'We are broken-hearted - but we are not broken': New Zealand imam gives powerful message of unity at call to prayer

New Zealand is "broken hearted - but not broken", the imam at Al Noor mosque has said, during a powerful message of unity at prayers on Friday.

One week to the day since 50 people were killed at two mosques in the country, including Al Noor, imam Gamal Fouda thanked New Zealanders for their support.

"We are alive. We are together. We are determined to not let anyone divide us," he added, as the crowd erupted with applause.

Among the crowd congregated in the park opposite Al Noor was Prime Minister Jacinda Ardern.

"New Zealand mourns with you. We are one," she told them.

Thousands more were listening in on the radio or watching on television as the event was broadcast live. The prayer was followed by two minutes of silence.

People across New Zealand observed the Muslim call to prayer on Friday, while videos posted to social media showed others in supermarkets, shopping centres and parks taking part in the two-minute silence in honour of the victims.

Officials laid out a large area of light brown carpeting where hundreds of Muslim men sat in socks or bare feet readying for the prayer.

One man in the front row was in a Christchurch Hospital wheelchair.

He told ITV News of being inside the mosque when shots began ringing out.

"I saw this kid on the ground and his eyes were open - and in his other hand he had a phone... to his mum," he said.

He said he'd had to break the news to the boy's mother over the phone before he heard more gunfire and had to run for his life.
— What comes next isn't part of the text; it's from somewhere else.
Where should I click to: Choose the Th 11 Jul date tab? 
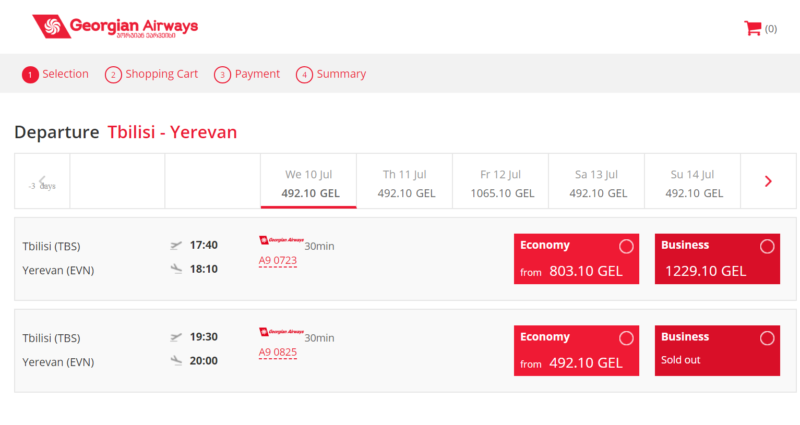click(x=404, y=182)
Later in the day, a mass funeral was held to bury 26 of the victims at a cemetery where more than a dozen have already been laid to rest.

Friday’s burials included the youngest victim, three-year-old Mucaad Ibrahim.

Hundreds of mourners gathered to watch the caskets as they were carried past.

Mourners carry the casket of the youngest victim 3-year-old Mucaad Ibrahim at the Memorial Park Cemetery in Christchurch, New Zealand. Credit: AP

Fahim Imam, 33, of Auckland, returned to the city for Friday’s service. He was born and grew up in Christchurch but moved away three years ago.

“It’s just amazing to see how the country and the community have come together — blows my mind, actually,” Mr Imam said before the event.

“As soon as I got off the plane, I saw a sign someone was holding that said ‘jenaza’, denoting Muslim funeral prayer. Others were offering free rides to and from the prayer service,” Mr Imam said.

“The moment I landed in Christchurch, I could feel the love here. I’ve never felt more proud to be a Muslim, or a Kiwi for that matter. It makes me really happy to be able to say that I’m a New Zealander,” he added.

He called it surreal to see the mosque where he used to pray surrounded by flowers.

The observance comes the day after the government announced a ban on “military-style” semi-automatic firearms and high-capacity magazines like the weapons that were used in last Friday’s attacks.

At least 42 people died at the Al Noor mosque and at least seven others at the nearby Linwood mosque.

New Zealand Prime Minister Jacinda Ardern as she leaves Friday prayers Credit: Vincent Thian/AP

Another survivor, now recovering from his injuries at home, said the response from New Zealand showed that the gunman would "fail" in his mission to divide society.

Instead, he said, he believes good will come of evil.

"It's not going to waste. Their sacrifice - it's not going to go to waste," he said.

"I think the terrorist will fail with his mission and what he wanted."

An immediate sales ban went into effect on Thursday to prevent stockpiling, and new laws would be rushed through Parliament that would impose a complete ban on the weapons, Ms Ardern said.

“Every semi-automatic weapon used in the terrorist attack on Friday will be banned,” Ms Ardern said.

The gun legislation is supported not only by Ms Ardern’s liberal Labour Party but also the conservative opposition National Party, so it is expected to pass into law unhindered.

Among those planning to attend Friday’s observance was Samier Dandan, the president of the Lebanese Muslim Association in Sydney and part of a 15-strong delegation of Muslim leaders that had flown to Christchurch.

“It was an ugly act of terrorism that occurred in a beautiful, peaceful city,” Mr Dandan said.

He said his pain could not compare with that of the families he’d been visiting who had lost loved ones. He was inspired by their resilience, he said.

“And I’ve got to give all my respect to the New Zealand prime minister, with her position and her actions, and it speaks loud,” he said.

Ismat Fatimah, 46, said it was sad to look at the Al Noor mosque, which was still surrounded by construction barricades, armed police officers and a huge mound of flowers and messages.

“We’re feeling stronger than before, and we are one,” she said.